Secara mengejutkan Daddy's Home 2 mempunyai setumpuk porsi drama, atau setidaknya tuturan serius yang bersembunyi di belakang kedok banyolan-banyolan. Wajar, mengingat bertambahnya jumlah ayah berarti bertambah banyak pula masalah. Terlampau banyak malah, sampai filmnya kesulitan menyediakan penanganan total. Beberapa problematika memperoleh resolusi natural, macam hubungan Dusty-Kurt yang manis namun sederhana. Tapi ada pula yang tertinggal, contohnya saat usaha Kurt menarik perhatian cucu-cucu terlupakan. Terdapat 9 orang anggota keluarga (10 ditambah Roger-nya Cena), dan mereka semua diberi subplot. Berlebihan, meski disertakannya sekelumit pesan mengenai hak wanita sejak kecil terasa melegakan. 

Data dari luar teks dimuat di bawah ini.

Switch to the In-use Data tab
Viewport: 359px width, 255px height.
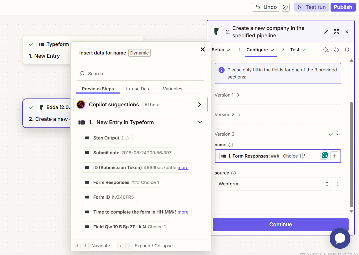tap(138, 89)
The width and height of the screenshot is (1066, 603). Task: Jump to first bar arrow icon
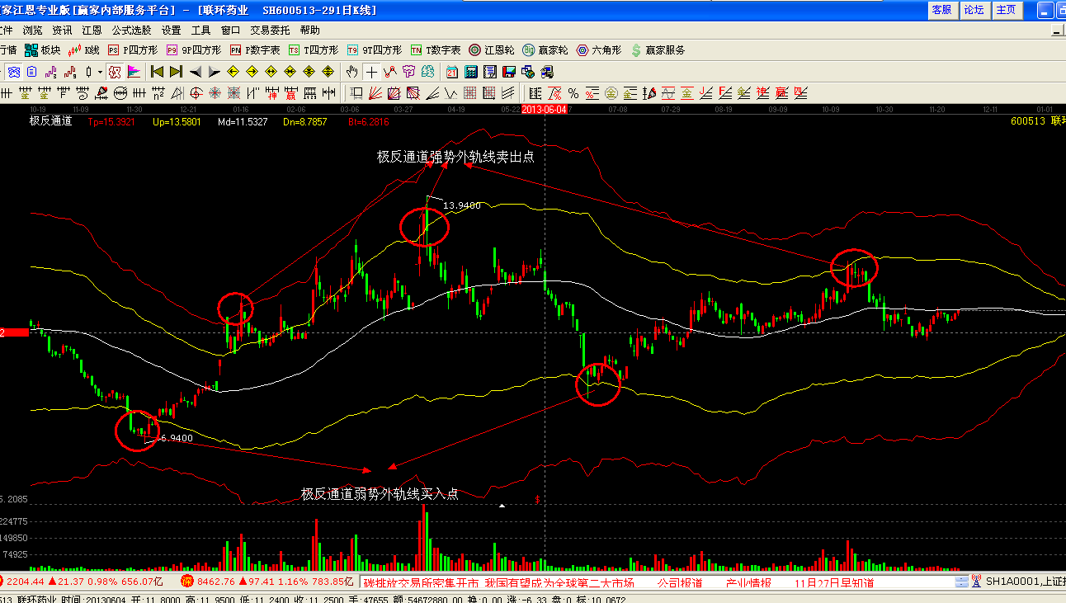[x=156, y=72]
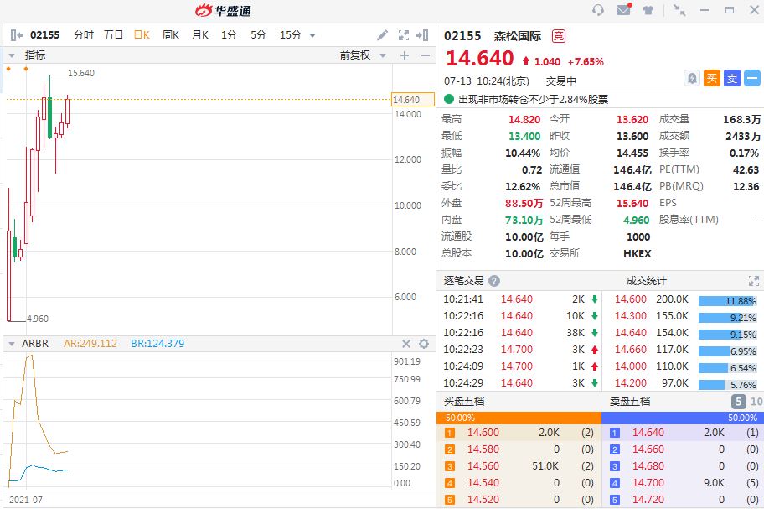
Task: Click the blue 卖 sell button
Action: coord(732,78)
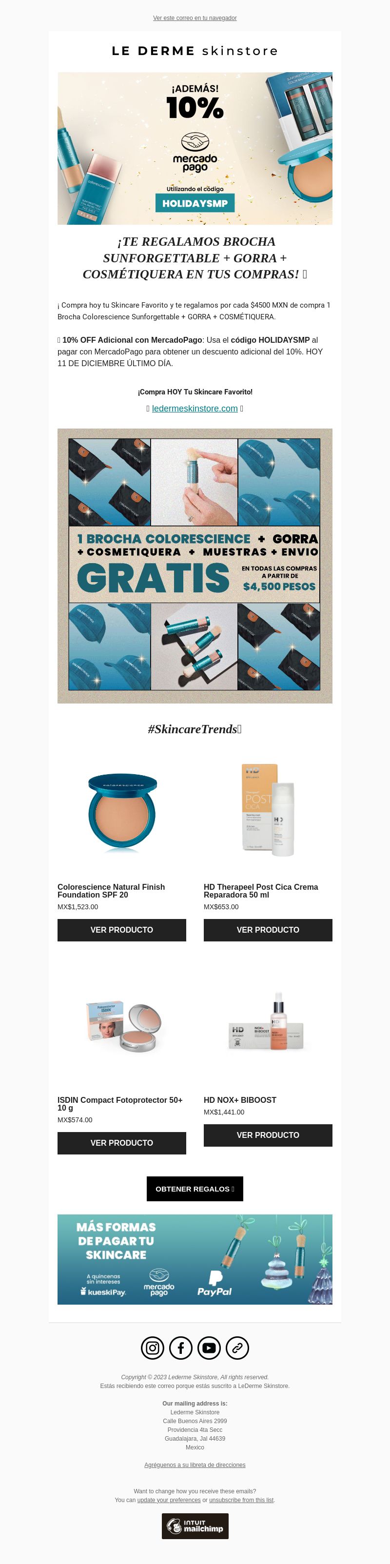Click VER PRODUCTO under HD Therapeel Post Cica
Screen dimensions: 390x1564
268,930
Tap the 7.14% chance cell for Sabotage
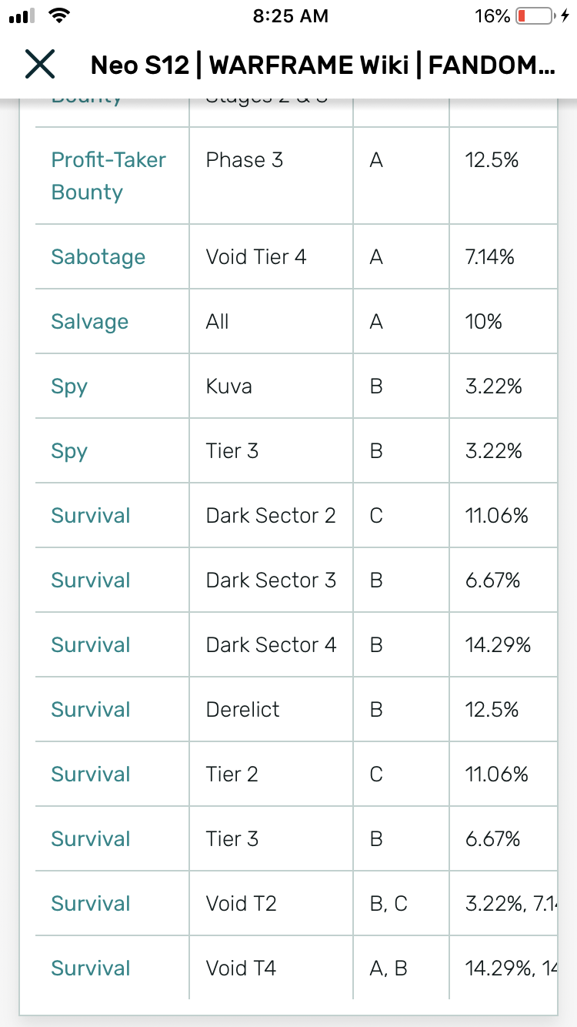The image size is (577, 1027). point(489,257)
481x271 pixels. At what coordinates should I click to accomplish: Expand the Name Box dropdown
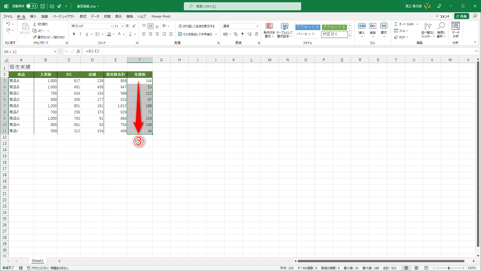[55, 52]
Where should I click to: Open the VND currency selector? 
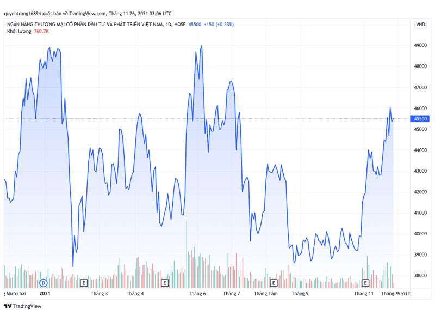click(420, 25)
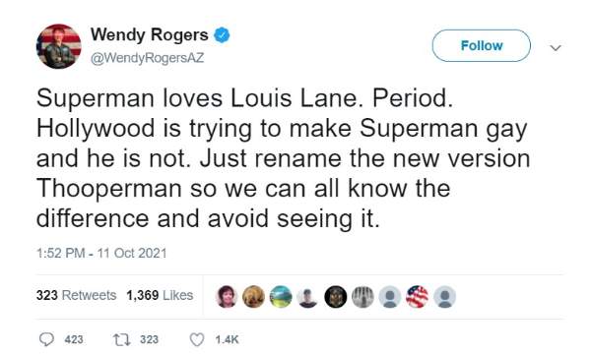Click the retweet arrows icon
591x354 pixels.
click(122, 339)
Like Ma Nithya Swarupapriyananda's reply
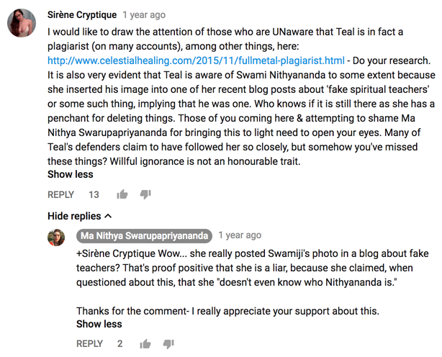442x357 pixels. [145, 344]
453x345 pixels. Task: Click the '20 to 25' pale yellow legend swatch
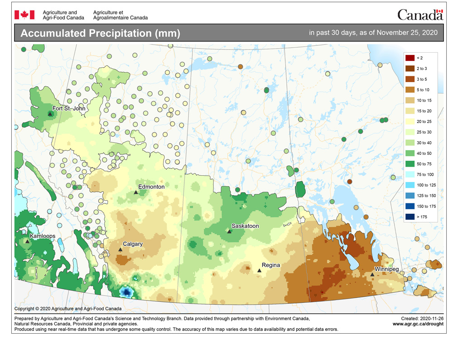(x=410, y=122)
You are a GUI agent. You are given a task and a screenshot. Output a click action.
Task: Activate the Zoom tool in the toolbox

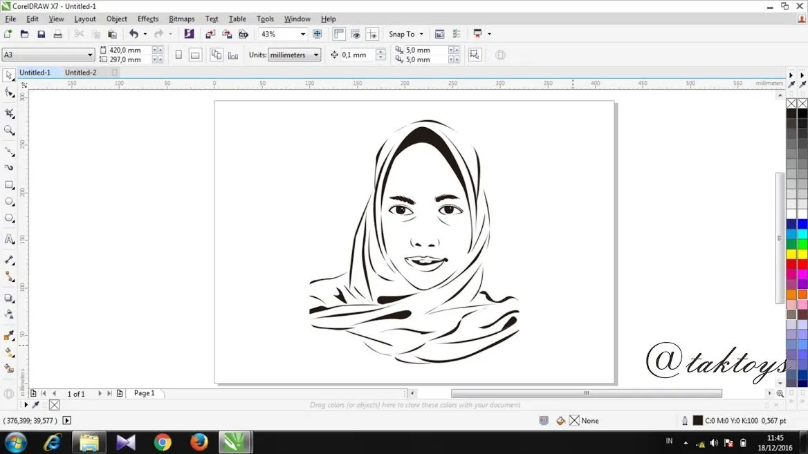click(x=9, y=131)
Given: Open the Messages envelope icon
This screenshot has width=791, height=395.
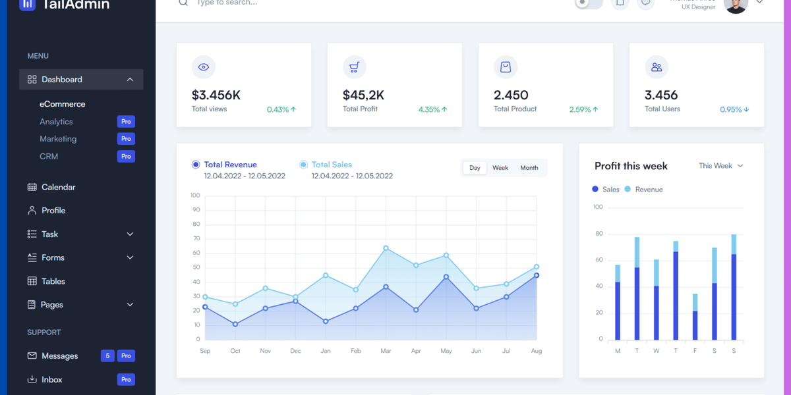Looking at the screenshot, I should tap(31, 356).
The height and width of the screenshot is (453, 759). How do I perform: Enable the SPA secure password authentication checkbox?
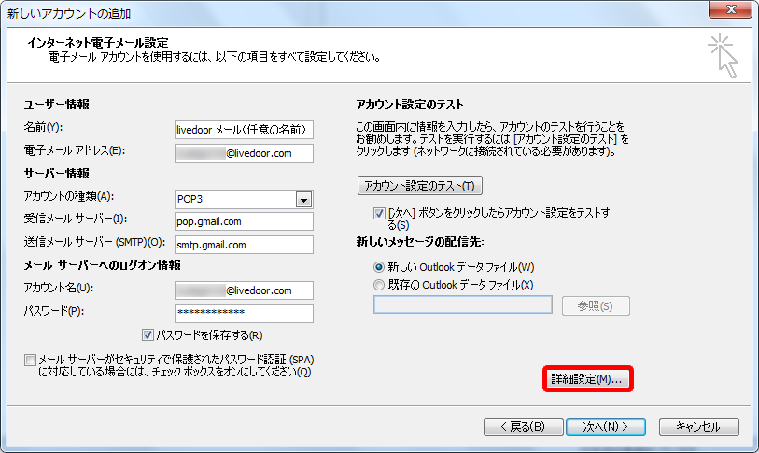click(32, 360)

Penutup berupa nomor musikal diiringi lagu Do They Know It's Christmas? bak pertunjukan darurat yang tampil lebih mendadak daripada suguhan Bollywood. Konklusi pun terasa ajaib, tapi bukankah Natal memang tentang keajaiaban? Mengusung semangat tersebut, walau dieksekusi memakai jalan yang terkesan malas, Daddy's Home 2 masih suatu komedi yang baik, biarpun takkan hinggap lama di benak para penontonnya.